His father: “When the time comes.”
Sara said nothing. She was just standing there. He was staring at the ground—or no, at her shit-kickers. “What about Sara?” he heard himself say. “What are you going to do, bury her too?”
His father: “What in Christ’s name are you talking about? Stop with this crap. Enough. I’ve had it up to here.” A glare. “You can turn it on and off just like that, can’t you? Isn’t that right?” Nothing. Nobody. The sun, the dirt, the weeds, the shit-kickers. “Well, turn it off. Or take your meds or whatever it is you need because the fact is—the reality—the house is no longer ours.”
His mother: “Sten. Don’t be like that.” Softer now: “Adam, come on, it’s all right. She can, she can maybe, for a few days, I mean, at our house—”

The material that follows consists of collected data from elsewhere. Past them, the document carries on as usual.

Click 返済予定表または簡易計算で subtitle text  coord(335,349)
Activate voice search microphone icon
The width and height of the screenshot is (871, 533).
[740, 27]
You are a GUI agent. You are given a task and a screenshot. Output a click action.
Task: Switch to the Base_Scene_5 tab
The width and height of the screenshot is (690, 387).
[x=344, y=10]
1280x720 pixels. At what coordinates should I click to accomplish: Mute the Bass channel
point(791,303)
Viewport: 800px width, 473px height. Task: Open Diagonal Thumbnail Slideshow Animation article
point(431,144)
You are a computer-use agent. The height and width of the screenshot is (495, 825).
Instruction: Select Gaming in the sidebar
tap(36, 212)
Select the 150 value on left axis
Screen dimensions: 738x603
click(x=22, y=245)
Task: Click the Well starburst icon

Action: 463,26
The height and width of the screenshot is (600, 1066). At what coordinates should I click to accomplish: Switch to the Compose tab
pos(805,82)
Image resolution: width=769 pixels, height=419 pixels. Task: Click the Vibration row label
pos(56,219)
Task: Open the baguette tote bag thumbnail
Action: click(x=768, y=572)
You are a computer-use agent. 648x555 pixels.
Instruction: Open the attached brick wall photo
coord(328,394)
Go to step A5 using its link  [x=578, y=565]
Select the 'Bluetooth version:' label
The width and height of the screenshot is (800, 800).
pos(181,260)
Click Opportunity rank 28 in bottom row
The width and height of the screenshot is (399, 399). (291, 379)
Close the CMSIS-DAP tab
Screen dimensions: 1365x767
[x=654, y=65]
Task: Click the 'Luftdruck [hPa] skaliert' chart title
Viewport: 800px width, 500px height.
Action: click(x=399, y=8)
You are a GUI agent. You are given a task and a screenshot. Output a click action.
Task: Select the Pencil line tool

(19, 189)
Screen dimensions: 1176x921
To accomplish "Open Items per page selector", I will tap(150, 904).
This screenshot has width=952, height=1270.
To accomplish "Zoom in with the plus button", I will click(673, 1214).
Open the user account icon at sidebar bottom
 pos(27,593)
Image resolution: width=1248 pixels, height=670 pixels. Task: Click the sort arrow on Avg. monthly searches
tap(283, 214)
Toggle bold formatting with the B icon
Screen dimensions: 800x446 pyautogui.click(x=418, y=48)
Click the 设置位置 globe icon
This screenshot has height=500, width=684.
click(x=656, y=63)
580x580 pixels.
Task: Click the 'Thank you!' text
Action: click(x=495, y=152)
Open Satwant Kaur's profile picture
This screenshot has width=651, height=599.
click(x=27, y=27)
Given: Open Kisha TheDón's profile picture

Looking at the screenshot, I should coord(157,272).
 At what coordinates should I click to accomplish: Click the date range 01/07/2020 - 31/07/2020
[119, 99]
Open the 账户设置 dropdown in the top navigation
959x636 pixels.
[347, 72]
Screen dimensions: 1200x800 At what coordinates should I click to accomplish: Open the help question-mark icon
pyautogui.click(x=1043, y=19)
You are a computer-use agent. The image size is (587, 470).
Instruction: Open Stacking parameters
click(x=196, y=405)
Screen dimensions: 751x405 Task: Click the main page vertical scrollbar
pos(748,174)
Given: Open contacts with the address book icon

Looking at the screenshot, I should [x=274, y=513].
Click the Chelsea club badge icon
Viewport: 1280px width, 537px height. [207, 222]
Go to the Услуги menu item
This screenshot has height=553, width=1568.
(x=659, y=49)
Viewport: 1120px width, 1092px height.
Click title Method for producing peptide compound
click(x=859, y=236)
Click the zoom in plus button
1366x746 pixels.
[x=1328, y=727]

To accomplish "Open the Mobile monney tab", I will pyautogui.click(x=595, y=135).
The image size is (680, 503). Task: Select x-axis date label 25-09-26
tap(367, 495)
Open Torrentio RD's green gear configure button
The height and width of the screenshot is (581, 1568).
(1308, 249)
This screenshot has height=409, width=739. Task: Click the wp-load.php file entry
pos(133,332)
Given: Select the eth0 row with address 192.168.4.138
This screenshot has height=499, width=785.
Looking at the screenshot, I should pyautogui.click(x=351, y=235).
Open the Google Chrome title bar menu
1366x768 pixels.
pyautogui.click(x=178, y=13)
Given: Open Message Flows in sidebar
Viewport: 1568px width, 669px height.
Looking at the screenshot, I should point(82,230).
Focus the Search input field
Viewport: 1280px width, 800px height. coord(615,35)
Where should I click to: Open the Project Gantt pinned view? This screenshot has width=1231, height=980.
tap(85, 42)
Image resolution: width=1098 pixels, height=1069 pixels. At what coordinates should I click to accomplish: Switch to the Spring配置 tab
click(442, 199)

And Sara, finally: “He can come with me. Stay at my place. For as long as he wants.” And then, shifting her face or at least the voice coming out of it as if her head was a loudspeaker but he couldn’t say, not really, because he wasn’t going to look up because if he looked up he’d be part of their reality and he didn’t want any part of being a part of that: “It’s okay, the thirty days are up, no problem. We’ll just help your parents clean up a bit and then tonight”—a pause for his father’s benefit, and she was the saint now and where was her halo?—“we’ll go up the hill. Sound good?”